#### PROVIDED TEXT
------------------------------------

2.5. Selected Architectures

Among the aforementioned network architectures, some are more suitable to HAR giving more chances to obtain higher recognition accuracies on MMH activities. The BiLSTM outperforms other RNNs when dealing with time sequences and DAE is generally able to extract more robust features in an unsupervised manner. Thus, it is interesting to explore both their single implementations and their combination. In addition, since CNNs proved their ability in feature extraction for classification tasks, but lack in detecting long-term dependencies in time series data, the CNN-RNN combination is a promising option for HAR. Therefore, the network architectures to classify MMH activities proposed in this study are the BiLSTM, a Sp-DAE, a Recurrent Sp-DAE, and a RCNN.

3. Methods and Materials

3.1. Dataset and Networks Input

The publicly MMH dataset used in this work has been presented in our previous paper [20]. It has been collected on 14 subjects in a laboratory environment and comprises 2 activity sets: an MMH activity set and an isokinetic activity set. The former contains lifting and carrying activities of different loads placed at various heights and performed in bimanual and one-handed modes. The latter includes one-handed load lift actions of different weights and at different velocities. In particular, the seven activities included in the dataset are the: N-pose (N), Lifting from the Floor (LF), Keeping lifted (K), Placing on the Table (PT), Lifting from the Table (LT), carrying (W), and Placing on the Floor (PF). This dataset includes labeled FB motion data measured by the commercial device Xsens MVN suit (Xsens Technologies B.V., Enschede, Netherlands) and sEMG signals of arm and forearm muscles measured with a device previously developed by our team [41].

In this work, we adopted an input composed of 10 signals: eight motion and two sEMG signals. Selected motion data can be gathered with other sensing technologies to enhance the generalizability of the proposed approach. These include the flexion of the chest, shoulder, elbow, and knee; the hand position and acceleration in the front direction relative to the pelvis; the velocity on the transversal plane and the position on the global vertical direction of the pelvis. Root Mean Square (RMS) sEMG of the biceps brachii and the brachioradialis muscles complete the input. The sEMG signals were included as they can provide insights on held loads and muscular effort that are useful for both biomechanical overload estimation and robot control in human-robot shared tasks [42]. Moreover, multiple sensing modalities can provide higher performances in HAR, since they supply complementary information to recognize actions[43]. When using multimodal data, a challenging task is the choice of the sensing modality fusion technique: Early Fusion (EF) combines the inputs at the beginning of the training phase; Late Fusion (LF) employs classifier ensembles combining the classifiers’ outputs. In this study, for the sake of simplicity, we chose to adopt the EF technique, vertically stacking the data into a 2D matrix.

------------------------------------

#### GIVEN RECORDS

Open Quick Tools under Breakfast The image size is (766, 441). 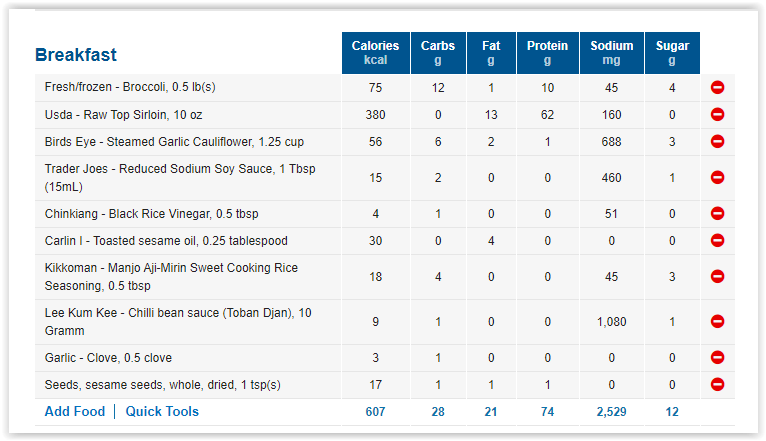162,411
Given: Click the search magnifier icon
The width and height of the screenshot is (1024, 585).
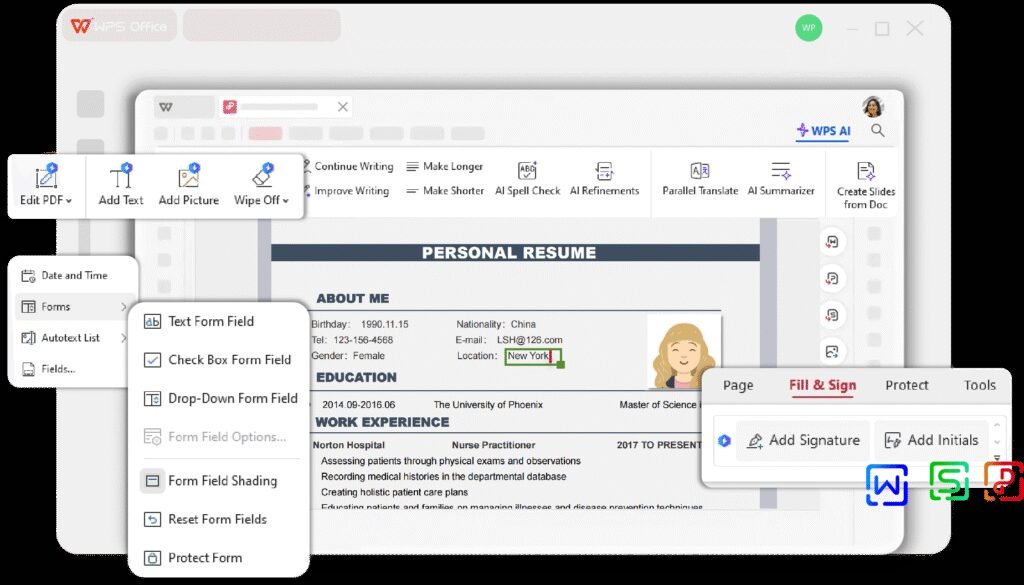Looking at the screenshot, I should coord(877,131).
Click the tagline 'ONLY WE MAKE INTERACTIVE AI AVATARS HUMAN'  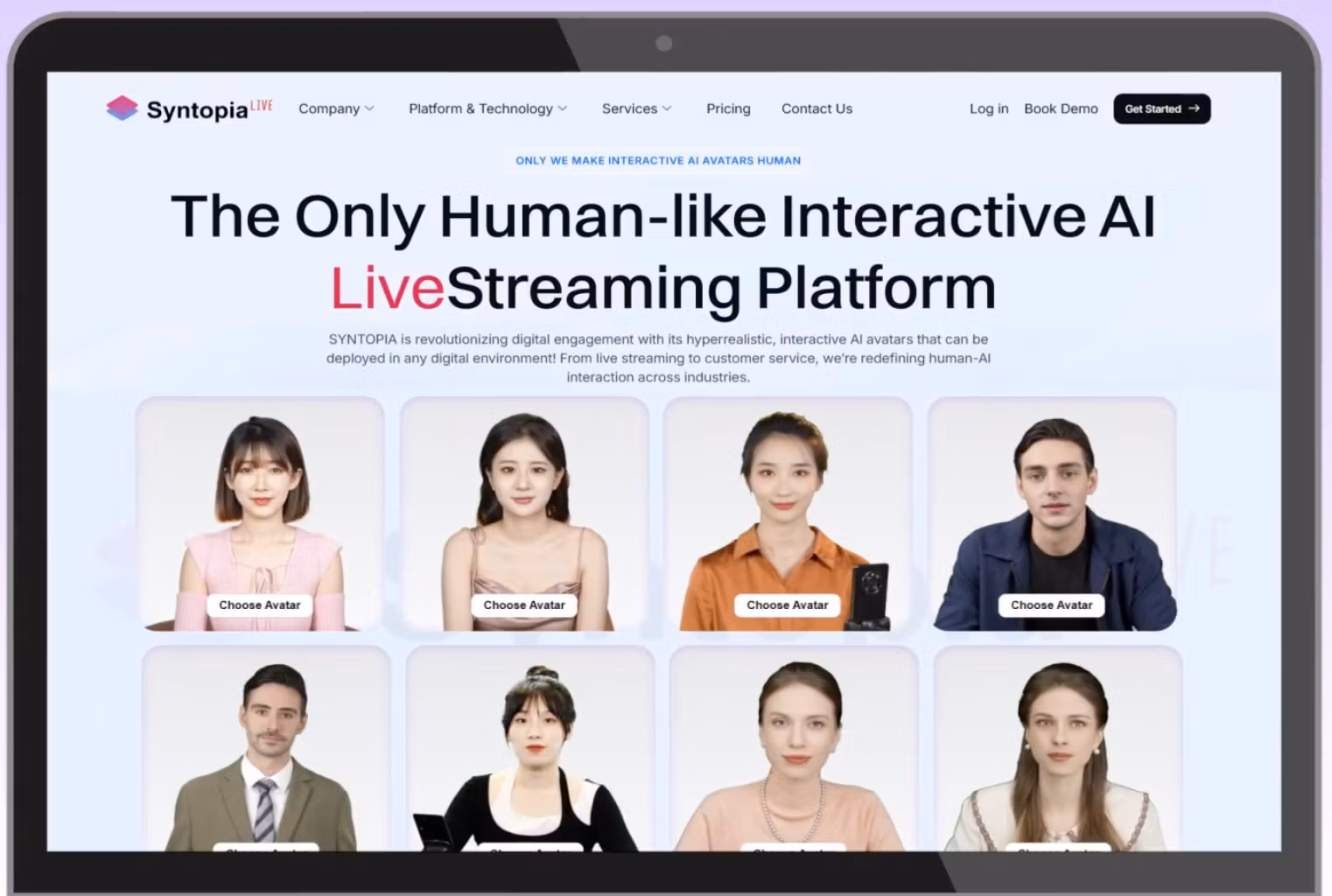point(657,160)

------------------------------------

#### REQUESTS
1. Answer these questions from the activity recognition text.
(a) On how many subjects was the dataset collected?
(b) Which network outperforms other RNNs when dealing with time sequences?
(c) Which sensing modality fusion technique did the study adopt?
2. Render this sentence from the activity recognition text in French: "The BiLSTM outperforms other RNNs when dealing with time sequences and DAE is generally able to extract more robust features in an unsupervised manner."
3. Resume the activity recognition text after its last sentence, keeping its style.
The entries are not needed for any of this work.

#### ANSWERS TO THE PROBLEMS
1.
(a) 14 subjects
(b) The BiLSTM
(c) Early Fusion (EF)

2. Le BiLSTM surpasse les autres RNN lorsqu'il traite des séquences temporelles, et le DAE est généralement capable d'extraire des caractéristiques plus robustes de manière non supervisée.

3.
After input data preprocessing, the time series are segmented by a sliding window of a fixed length to obtain data segments as inputs for the HAR algorithm. Ideally, each segment should contain one activity, therefore the segment length is key to optimize the recognition accuracy. Wider windows contain more information about the activity but increase the chance of having an activity transition inside the windows. On the contrary, narrower windows increase the risk of not having enough information about the activity. Various research groups face this issue. Most of them attempt fixed window sizes [33], while others use random length and position frames [44]. In this study, we found a good compromise using short intervals of $1s$ length. This also allows the implementation of light networks, thus limiting the computational cost and making the network portable.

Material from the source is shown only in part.